### Task list
**A)** Can you repeat word for word everything in the article on Orange County teacher unions from "A memorandum of understanding, or" down to "workers and therapists."?
**B)** Can you pick up the article on Orange County teacher unions after its final sentence and continue it?

### Text segment
——

At least two Orange County teacher unions are negotiating with their school districts about classroom conditions as more campuses head toward reopening to in-person instruction amid the coronavirus pandemic.
Unions representing teachers in the Newport-Mesa Unified School District and Capistrano Unified School District are negotiating memorandum of understandings with their districts, school officials said on Friday, Sept. 25.
A memorandum of understanding, or commonly called MOU, is an agreement between a district and the local unions that cover changes to the learning environment, said Claudia Briggs, a spokewoman for the California Teachers Association.
Schools have encountered a plethora of alterations since the pandemic took hold mid-March, including physically closing and switching to distance learning, and these negotiations are happening as they start to transition back to campus.
Capistrano Unified is planning to launch in-person learning on Sept. 28, while Nepwort-Mesa follows on Sept. 29.
“It’s beyond crunch time,” said Tamara Fairbanks, president of the Newport-Mesa Federation of Teachers, a union that represents 1,200 teachers, nurses, librarians, counselors, social workers and therapists.
Fairbanks said the union and district negotiated for about five hours on Thursday, Sept. 24, and planned to meet again.
“We still have some ways to go, but we’re making progress and we’re having good conversations,” she said. “Unfortunately, our district prematurely set a date, but everything is not quite in a place yet.”
Fairbanks said the union’s primary concerns are about safety, including the timeliness of safety upgrades in classrooms, breaks for teachers of special needs programs, facial covering policies for the youngest students and nurses being fitted for masks.
“We want to do what is best for our students and their academics, but don’t forget about these safety aspects,” Fairbanks said.
Newport-Mesa is working on implementing the health and safety measures in its reopening plan, district spokesperson Annette Franco said.
“Schools are preparing their classrooms with plastic screens, arranging desks, visual reminders of healthy hygiene and social distancing, and making hand sanitizers and face masks available,” Franco said.
The Newport-Mesa Federation of Teachers recent held a car rally. The organization also took the step of issuing the district a “cease and desist” letter on Sept. 23 about the reopening plan.
“Most districts don’t go back without a memorandum of understanding,” Fairbanks said.
In Capistrano Unified, school board president Jim Reardon said during a district meeting on Sept. 23 that the district is negotiating its third MOU with the teacher’s union.
His comments came after Capistrano Unified Education Association president Joy Schnapper criticized the district for not listening more to teachers in constructing its reopening plan.

——

### Data provided
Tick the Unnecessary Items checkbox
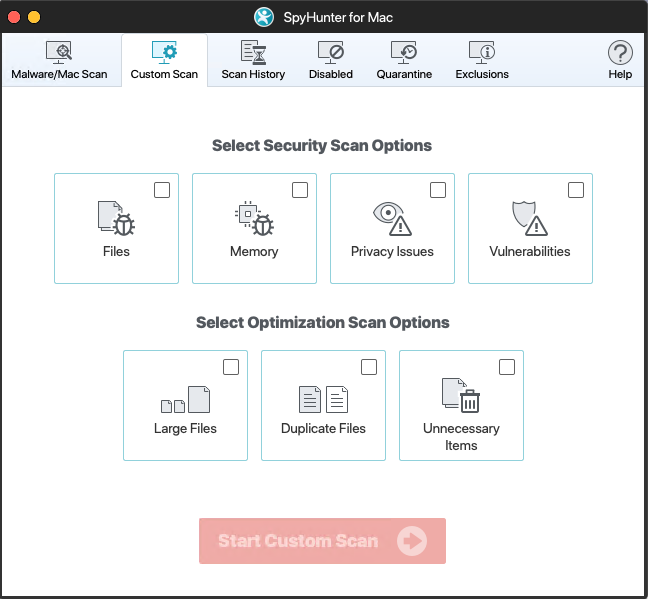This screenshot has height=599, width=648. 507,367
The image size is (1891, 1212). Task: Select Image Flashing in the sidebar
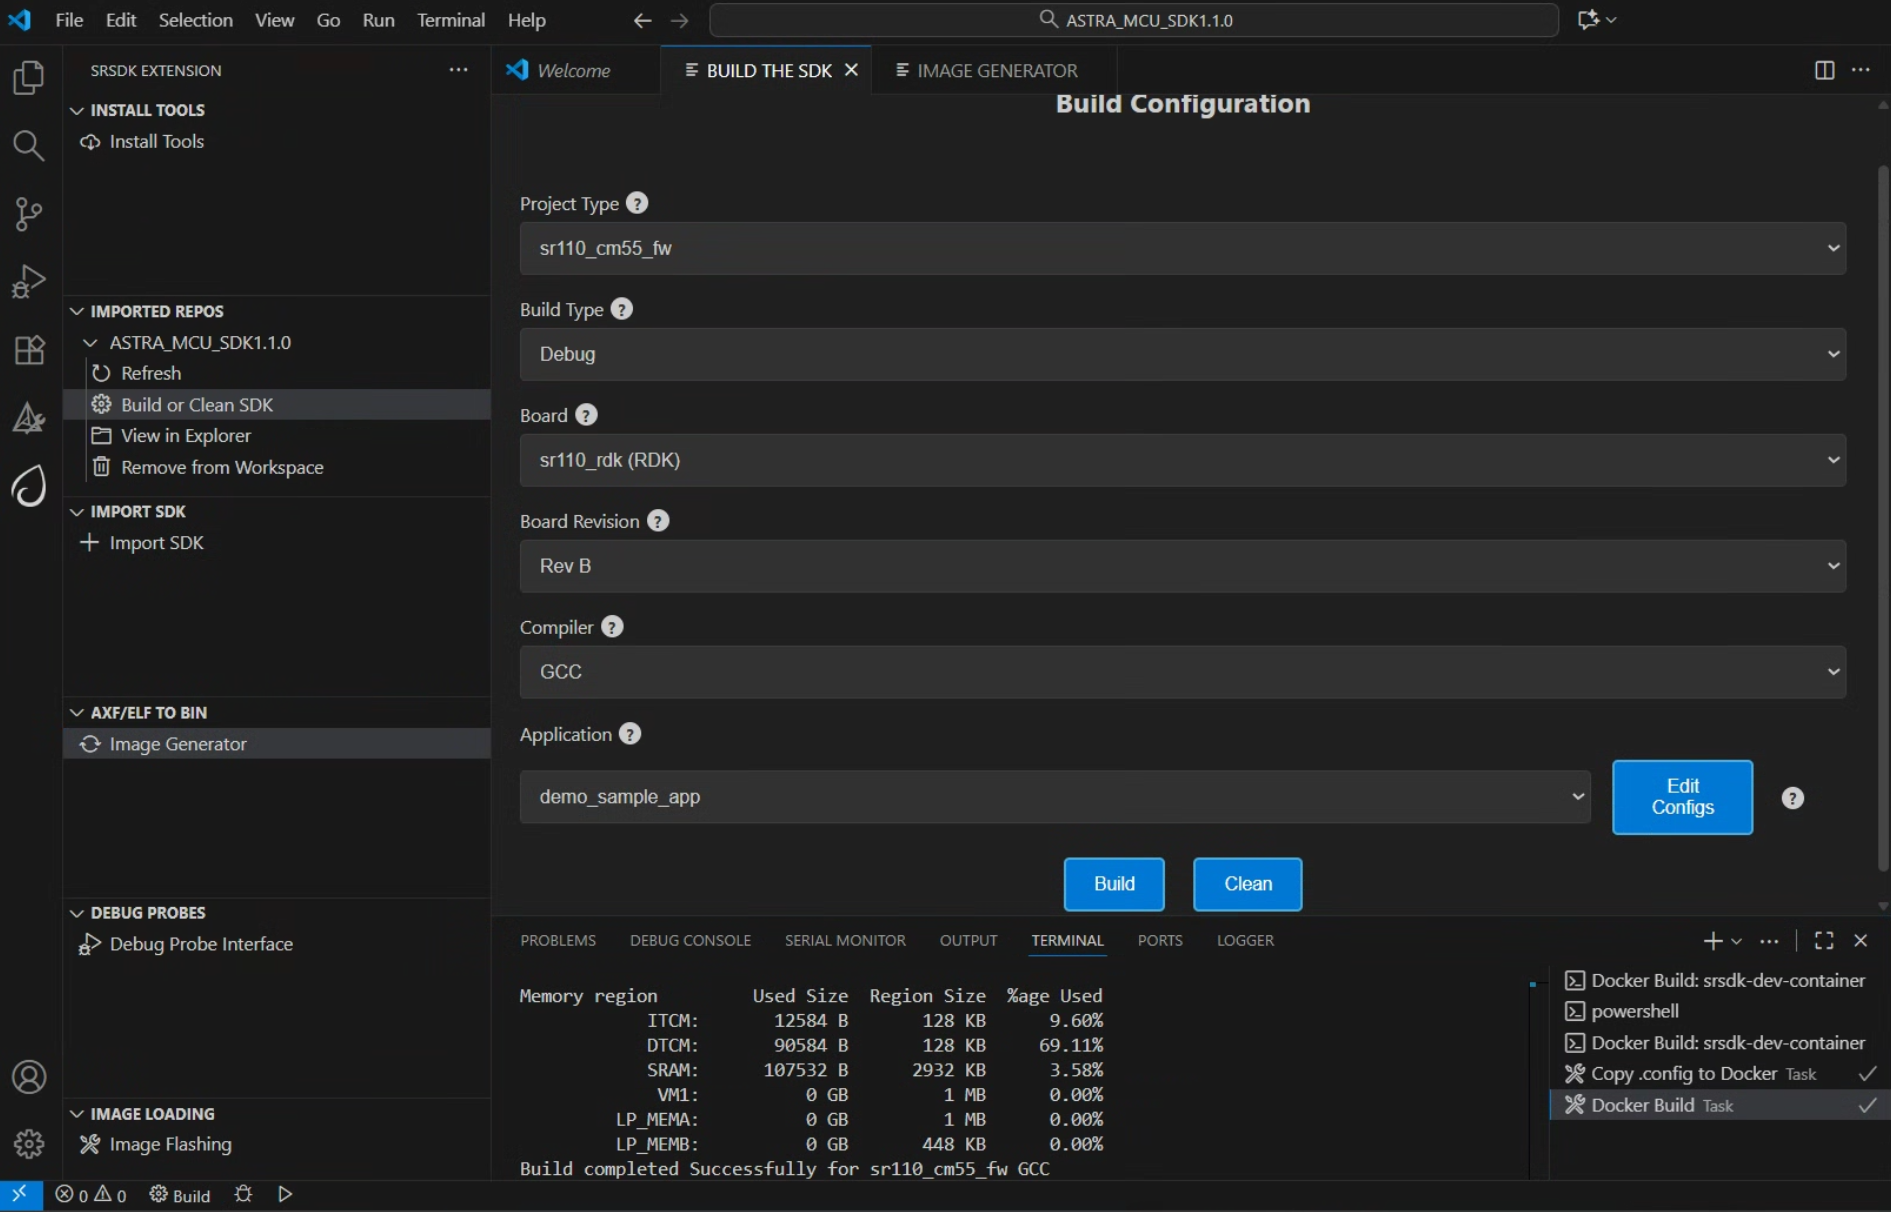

——

### Task responses
**A)**
A memorandum of understanding, or commonly called MOU, is an agreement between a district and the local unions that cover changes to the learning environment, said Claudia Briggs, a spokewoman for the California Teachers Association.
Schools have encountered a plethora of alterations since the pandemic took hold mid-March, including physically closing and switching to distance learning, and these negotiations are happening as they start to transition back to campus.
Capistrano Unified is planning to launch in-person learning on Sept. 28, while Nepwort-Mesa follows on Sept. 29.
“It’s beyond crunch time,” said Tamara Fairbanks, president of the Newport-Mesa Federation of Teachers, a union that represents 1,200 teachers, nurses, librarians, counselors, social workers and therapists.

**B)**
“Middle and high school students will actually be seeing their teachers less when they return to campus,” Schnapper told the board. “Elementary students will be corralled in order to prevent inter-mingling of classes and cohorts.”
The loss of face-to-face time for high school students with their teachers has been a hot topic regarding the district’s hybrid reopening plan for older students, which rotates students between being on campus and learning remotely.
“I find that wholly unacceptable,” district parent Tiffany Vu-Conant said. “Give kids their instruction minutes.”
Schnapper, whose union represents more than 2,000 employees, said Friday the teachers union is seeking satisfaction with the safety measures and tweaking the hybrid model for high schools.
District spokesman Ryan Burris said the reopening plans have been “a very collaborative process.”
“We were one of the first school districts in the state to have a MOU with our teachers on reopening schools virtually,” he said. “We are working on our third MOU with teachers. This has taken hundreds of hours to accomplish and we’ve worked side-by-side to accomplish this.”
The reopening of schools in Orange County was specifically mentioned in a letter of concern sent by the California Teachers Association on behalf of its 300,000 members to Gov. Gavin Newsom and other state officials on Sept. 21.
“Teachers and education support professionals throughout the state are voicing their concerns and urging distance learning continues until conditions are safe,” the letter says.
Joyanne Goodfellow, president of the Saddleback Valley Educators Association union, said the district’s teachers are not united in either support of or disapproval of the return to in-person learning when hybrid learning begins there on Sept. 29. Any concerns the union has had, she said, have been communicated to district leadership.
The union, she said, is taking a wait-and-see approach.
“We’ve been working with the district throughout the process,” Goodfellow said. “The key is to make sure everyone’s safe.”
Staff writer Steve Fryer contributed to this report.